Cogió el micrófono del autobús y lo encendió. Le dio un leve golpe con el dedo y escuchó el sonido repetirse a través de los altavoces del bus, prueba de que la cosa funcionaba. A veces no lo hacía y, para volver su sufrimiento aún más insultante, terminaba el día ronco.
—¡Buenos días y bienvenidos a bordo!
Los humanos, animales, y personajes de dibujos animados le sonrieron todos a la vez. La gigante bolsa transparente de caramelos de toffee, sin embargo, se revolvió con impaciencia en su asiento. Vámonos, parecía estar diciendo. Sigamos el espectáculo en la carretera.
A Haden no le gustaba el toffee. Comía un montón de caramelos porque era goloso, pero el toffee le daba demasiado trabajo y demasiados problemas. Siempre se le quedaba pegado en los dientes, y uno que comió en casa de sus padres le llegó incluso a arrancar un empaste. Pero el toffee estaba muy presente en sus recuerdos de infancia porque a su padre le encantaba y siempre lo comía. Su madre dejaba platitos llenos de esos cuadrados de oro por toda la casa para su hombre.
—Hoy vamos a ofreceros una buena vista de conjunto de la ciudad. Empezaremos en el centro, como es natural, tras lo cual nos dirigiremos a...
—¿Perdone?
Reconoció su voz de inmediato y, con una sonrisa tan deslumbrante que podría haber iluminado el interior del bus tan bien como una bombilla de mil vatios, se giró hacia la bella mujer ciega, dispuesto a atender cualquiera de sus deseos.
—¿Sí?
—¿Hay algún sanitario en este autobús?
La única manera de convertir algo bello en algo espantoso es demostrar que no se está cuerdo. Es como girar la tapa de un tarro de algo muy apetitoso y tener que echarse para atrás, una vez abierto, por el olor a podrido que desprende; hasta la persona más hambrienta tiraría el tarro a la basura sin pensárselo dos veces.
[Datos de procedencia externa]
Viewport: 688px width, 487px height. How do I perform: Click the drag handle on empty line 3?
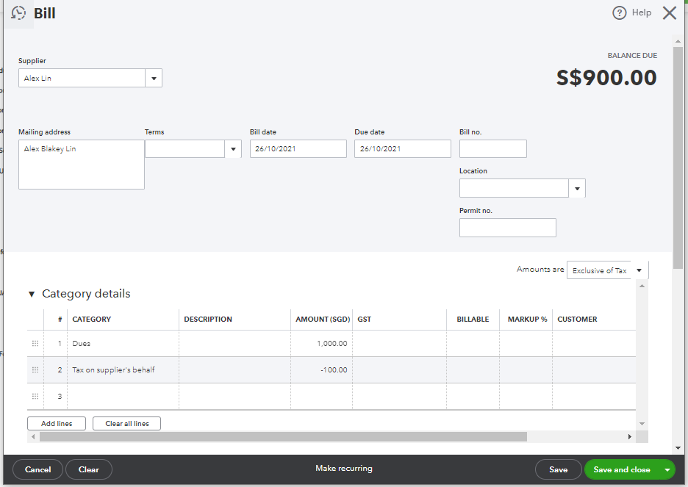(35, 396)
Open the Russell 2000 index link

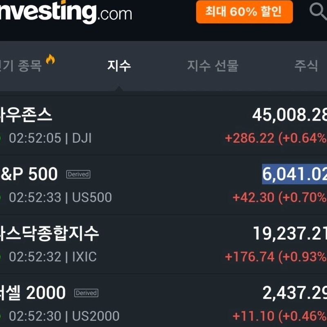pyautogui.click(x=33, y=293)
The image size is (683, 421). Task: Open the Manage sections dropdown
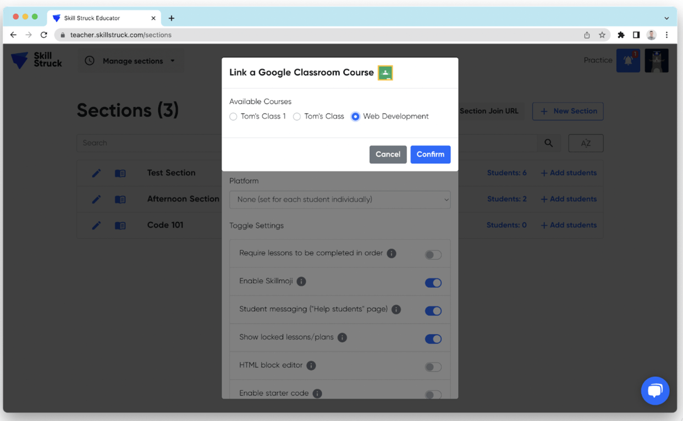[130, 61]
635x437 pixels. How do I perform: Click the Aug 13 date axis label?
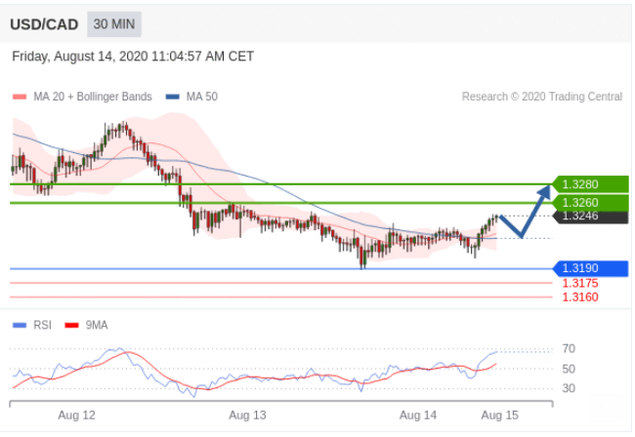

Haden inspiró una breve bocanada de aire, como si acabara de recibir un puñetazo en el estómago. Ya le había hecho esa pregunta hacía un minuto. ¿Estaba loca? ¿Se echaba a perder toda su belleza porque tenía serrín en lugar de cerebro? O a lo mejor era solo que no había oído su primera respuesta. ¿Era eso posible? A lo mejor había estado distraída o pensando en otra cosa cuando había dicho específicamente...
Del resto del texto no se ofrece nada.